[Avodah] Alternate texts for the Prayer for the Government

Kenneth Miller via Avodah avodah at lists.aishdas.org
Sun Jul 5 18:46:19 PDT 2015


R' Mordechai Harris wrote:

> Here's the one I shard last time from the De Sola Pool Siddur.
> www.aishdas.org/avodah/faxes/deSolaPoolPrayerForGovernment.pdf

R' Simon Montagu asked:

> Can you also share  the publication details and/or title page of
> this siddur? What I know as the De Sola Pool Siddur is not the
> same as in this link. I have ...

RMH's link was for "The Traditional Prayer Book for Sabbath and Festivals", the official siddur of the RCA, published in 1960.

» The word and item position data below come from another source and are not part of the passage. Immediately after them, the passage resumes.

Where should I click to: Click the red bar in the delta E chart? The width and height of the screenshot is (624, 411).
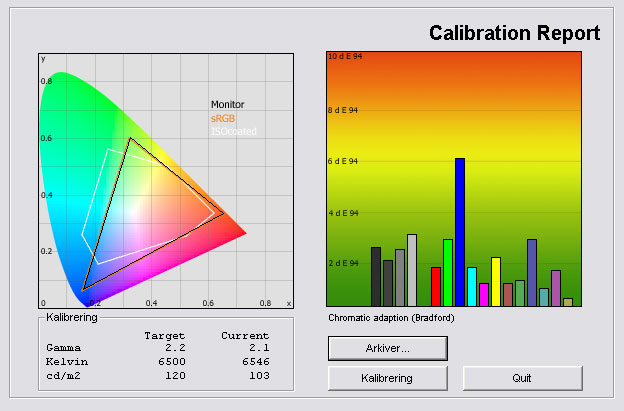(x=436, y=286)

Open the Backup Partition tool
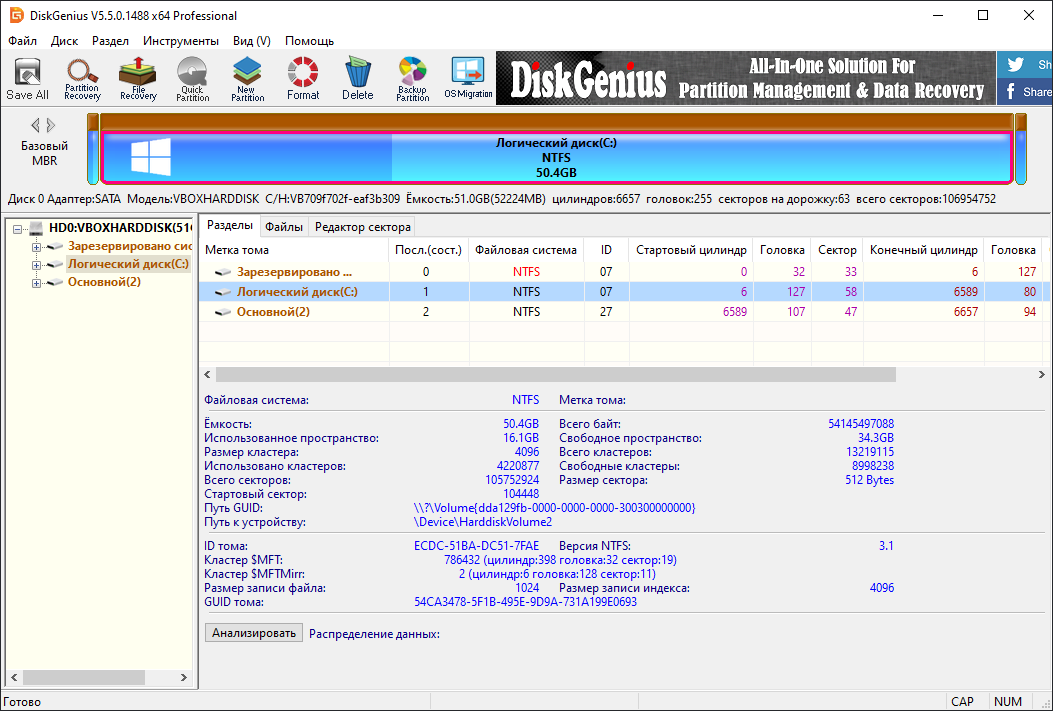click(412, 79)
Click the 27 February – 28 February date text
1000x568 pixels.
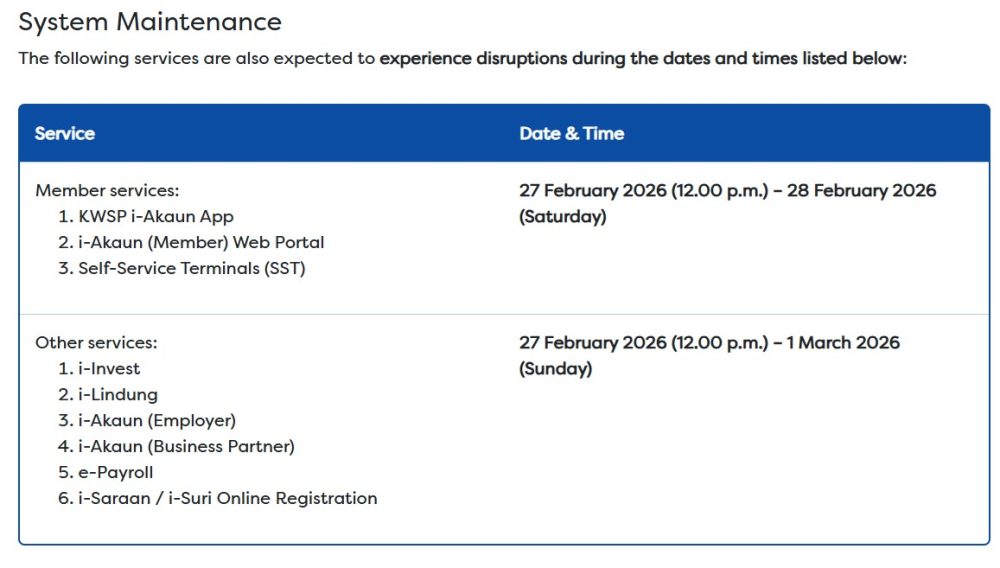pos(727,190)
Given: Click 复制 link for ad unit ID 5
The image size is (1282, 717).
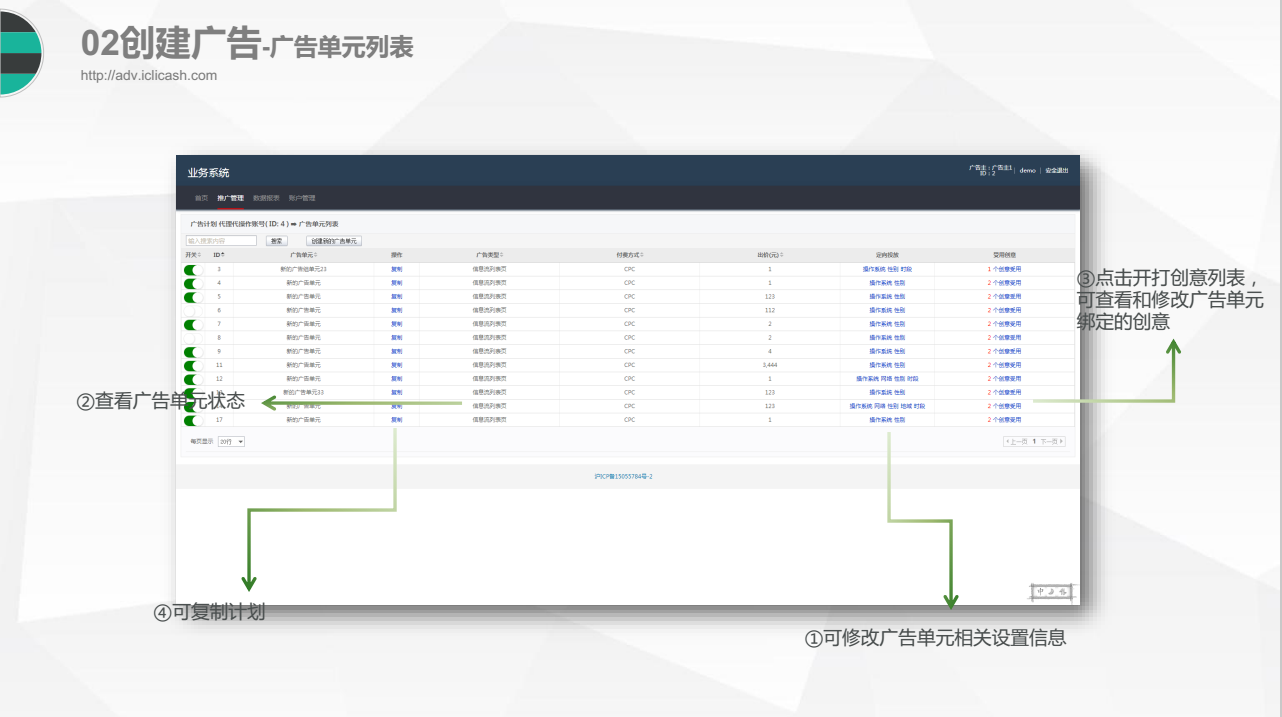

A very different, longer version appears in many other siddurim, with rather minor differences:

The Hirsch Siddur, published by Feldheim
The Authorized Daily Prayer Book by Chief Rabbi Joseph H. Hertz
The Daily Prayer Book by Philip Birnbaum
The Koren Siddur by Rabbi Sir Jonathan Sacks
and in the new Nehalel beShabbat by Michael Haruni (website and free sample at nehalel.com)

I was going to remark that I have found this prayer only in siddurim that have an English translation, but is not correct. First, it would seem to appear in whichever siddur the Hirsch was adapted from. But moreover, this same tefila also appears in my copy of "Siddur Eishei Yisrael al pi daas Maran HaGra." (I know there are many siddurim with similar names; all I can tell about this is that the title page lists no publisher, only "Yerushalayim 5735".)

The Nehalel siddur is worth noting for this thread. I have not seen this siddur to be too widespread or popular (yet - it's only from 2013), but I'd like to point out that it has TWO versions of this prayer. The version which is very similar to the others is on a page marked "In the United States of America:". But the following page is marked "In the United Kingdom and Commonwealth:", and is markedly different -- but not nearly as different as the De Sola Pool version.

This makes me stop, and wonder, and consider the fact that although my Hertz siddur and my Sacks siddur are both of British authorship, they both used American publishers (Bloch and OU Press respectively), and were possibly designed for an American audience. Which leads me to ask those of the chevra who currently reside in the Commonwealth: What version (if any) is said in your shuls?